Her wail of raw grief when she had to relive the horror of her husband’s death before the Truth and Reconciliation Commission (TRC) in 1996 became one of the TRC’s defining moments.

“I lost everything. I lost my husband, my friend, my child’s father. I loved him. I was about to have a baby when he died. He wanted a girl. I wanted a boy. The day he left I was supposed to go to the doctor. The last thing he said was: ‘I want a girl. Tell the doctor.’ When she was born I couldn’t even take her in my arms.”

Because of the association with her husband, Calata lost her job as a nurse at the local hospital. Later she got a job in a clothes shop by using her maiden name, but nearly lost that too when it emerged she was Mrs Calata.

She still suffers from her husband’s death. She still has vivid dreams about him. She bears his memory like a torch. Like the other widows of the Cradock Four, she has never married again.
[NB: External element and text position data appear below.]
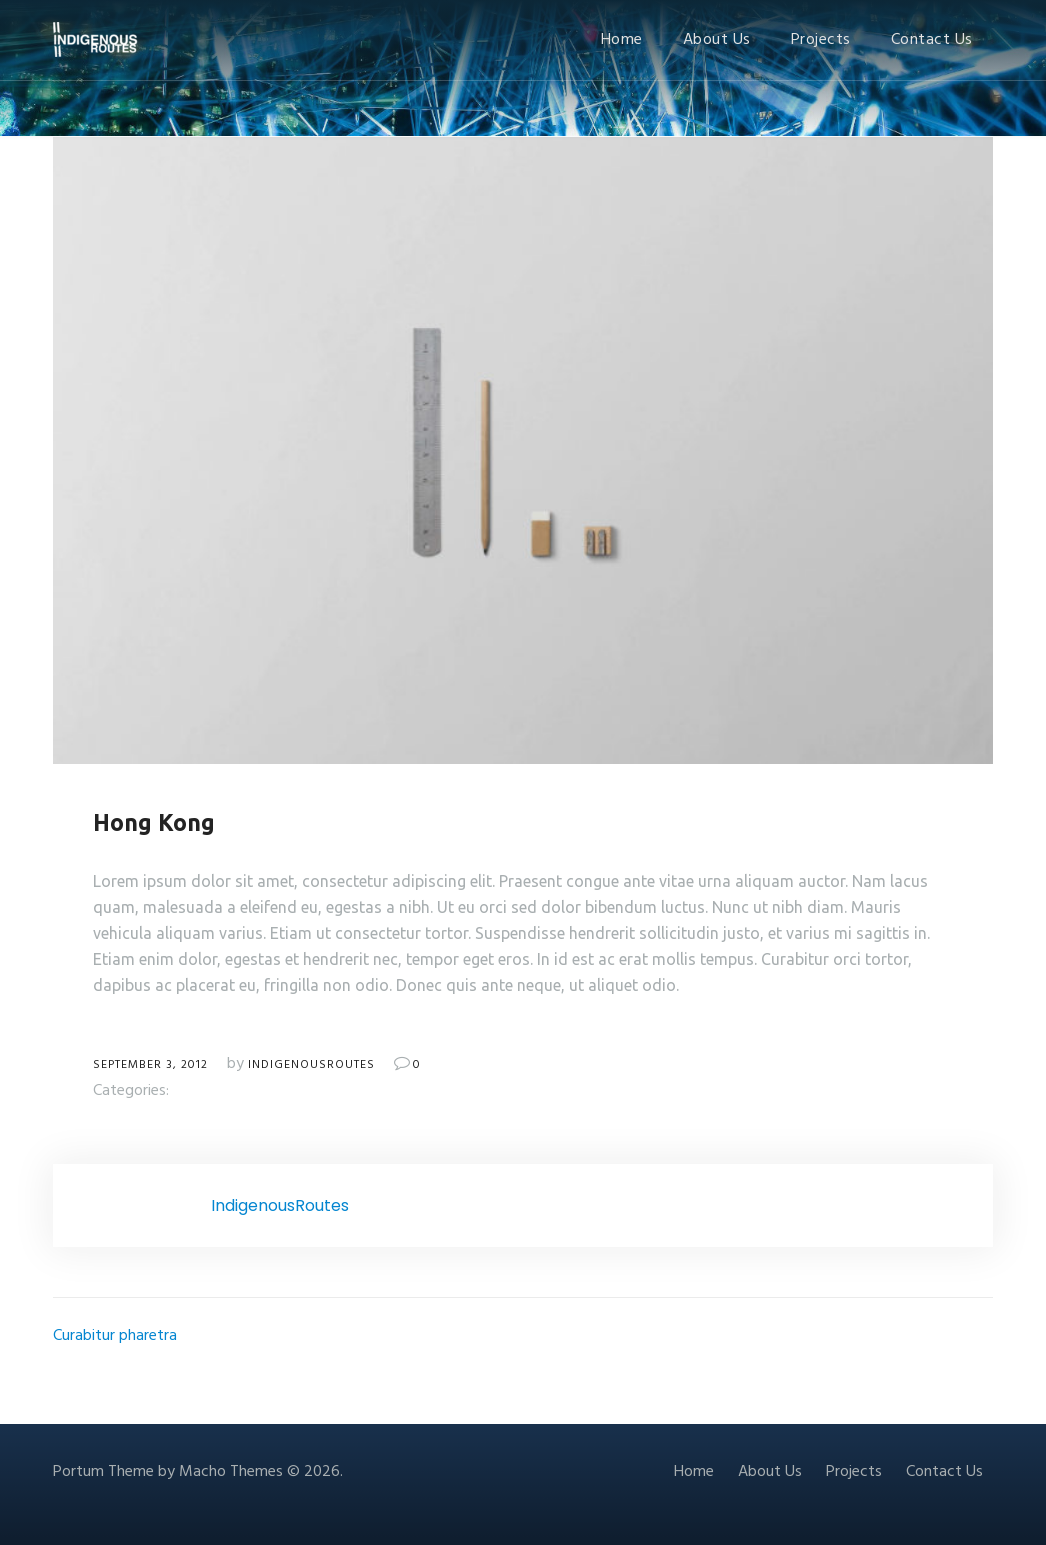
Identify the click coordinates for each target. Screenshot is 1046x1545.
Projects (821, 40)
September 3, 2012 (150, 1065)
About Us (717, 40)
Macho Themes (231, 1472)
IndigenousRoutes (311, 1065)
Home (622, 40)
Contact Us (932, 40)
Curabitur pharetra (115, 1336)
Calata is seen as a pillar of the Cradock community; people approach her for help and advice and she’s only too willing to assist where she can. She worries about plans to frack the Karoo for shale gas. She’s helping, community leader, Thamani to raise her children. She’s investigating the purchase of a bakery in the township, which she wants to staff with women, and all the while she hangs on to the vision for South Africa that her husband held so dear.

Like the other widows, she not only bears the weight of her husband’s death but also what he stood for and sometimes, when things look bleak, her strength wavers and she wonders: “is this what my husband died for?”.

“Things are not perfect in Cradock, but I’m seeing positive changes. When white people speak to me, they respect my husband, and say they now realise he was a teacher, not a terrorist.

“I see hope in the town’s integrated schools. When Thamani went to Cradock Primary and Cradock High, she didn’t see races any more, just people. These children are colour-blind. Fort would have liked that.”